Our Chairman and Board have been busy mounting pictures of “Ghosts Over the Boiler: Voices from Alabama’s Death Row” on poster boards to be displayed in our “library”. Not only inmates but also staff are taking an interest and are obviously impressed. We are also hearing from friends and relatives who listened to our voices on their cell phones and hope that many will follow their example. The exhibit runs through October and will be at different libraries during that time. But we have amazing news that this will not be the end of this exciting exhibit. Dr. Katie Owens-Murphy spoke with the UNA Archivist about the possibility of our organization having a permanent archive at UNA. When we were asked whether this would be of interest to us the answer was of course a resounding: YES! We have our work cut out for us assembling 30 years worth of our history but it will be a very meaningful task because so many who were part of those years are no longer with us.

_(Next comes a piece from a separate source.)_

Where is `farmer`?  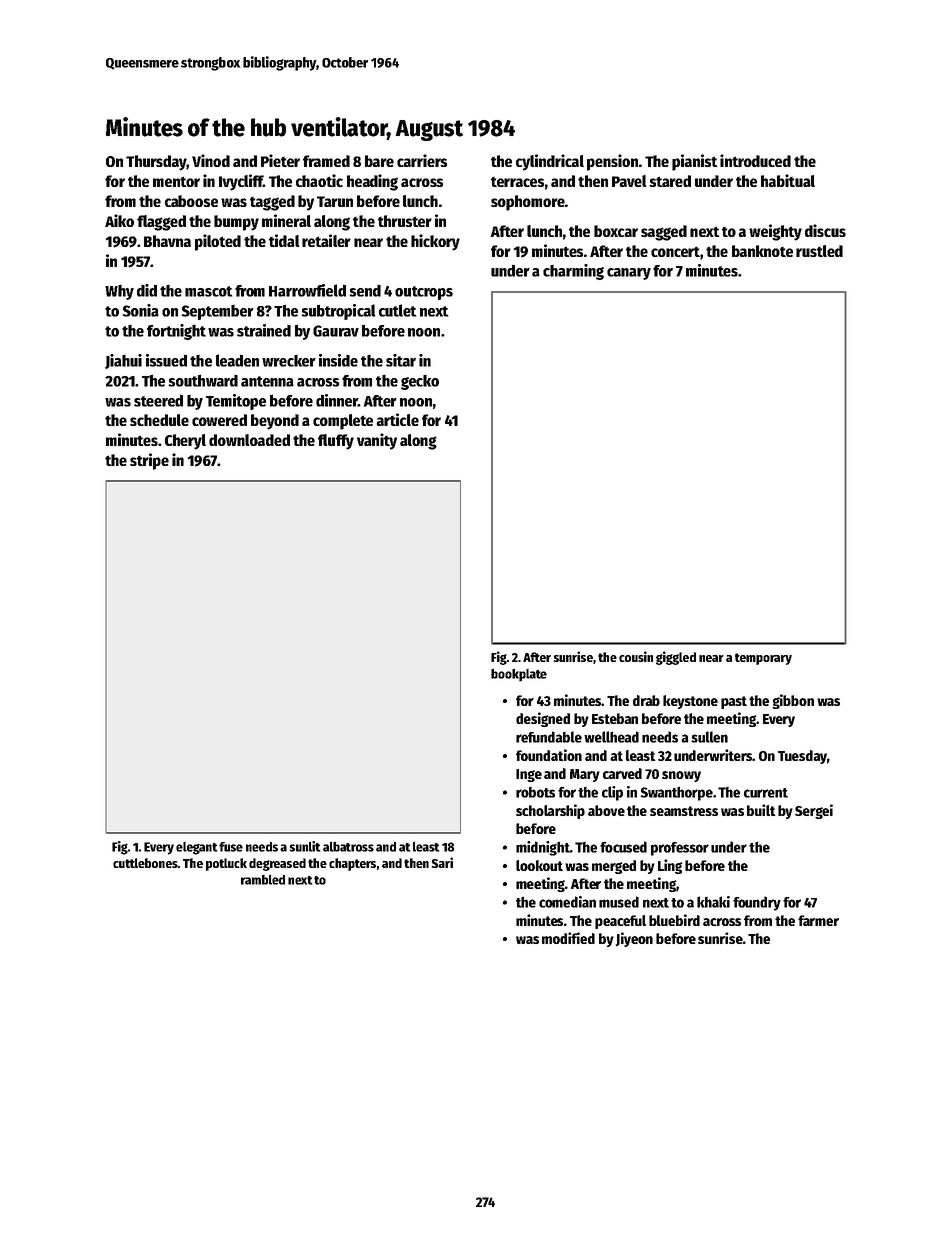
farmer is located at coordinates (818, 920).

Today the Chairman and Board are having orientation for the latest newcomer to death row. It is always a possibility that the man might become a new phadp member but what is important is that he will be given valuable information about the importance of staying on top of his legal issues and other tips on death row survival.

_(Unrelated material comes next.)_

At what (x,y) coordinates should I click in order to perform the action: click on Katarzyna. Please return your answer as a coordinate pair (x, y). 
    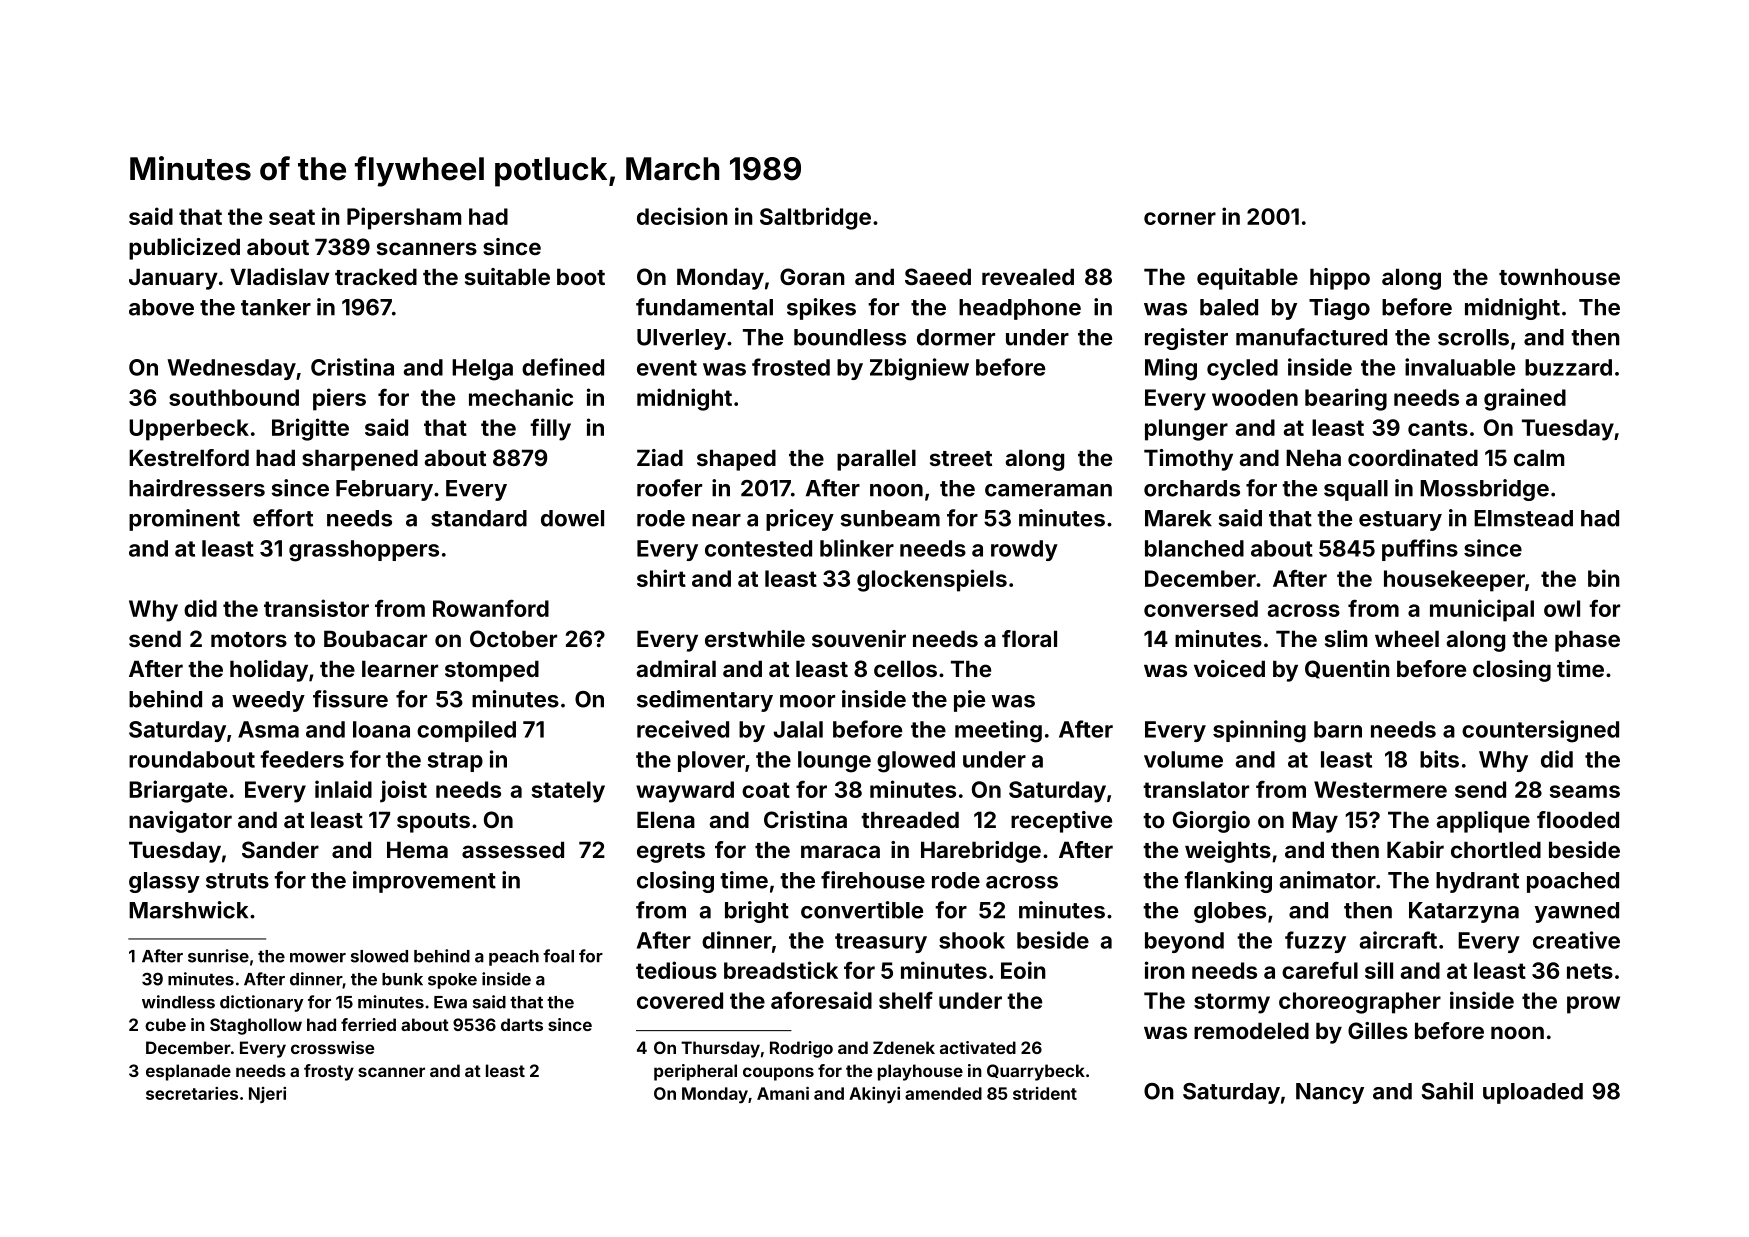
    Looking at the image, I should click on (1464, 912).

Our Board shares some of their more interesting exchanges with the free world. A recent supporter who joined us after the article about us in The Nation is Toby Lafferty who lives in Salt Lake City. Toby heads up Books Inside, an organization which was started in 2009 and which provides books across the country to jails and prisons. It has 45 members of which 15 are on the outside, all volunteer and 30 are on the inside. It is interesting to note that 85% of juveniles who interface with the court system in this country are functionally illiterate and that more than 70% of the over 2 million people currently incarcerated read below 4th grade level.

On Monday the U.S. Supreme Court’s new term opened with arguments on unanimous juries and insanity as a criminal defense. It rejected an Alabama case where the jury had voted  8-4 for a life sentence but was overridden by the judge who had imposed the death penalty. The Court however did not rule out that this could be litigated with the lower courts. 

 We continue to thank anonymous donors who gave by going to our website and using the “donate” button and of course also those who gave directly. We thank all who believe in what we do and stand with us. You make a difference!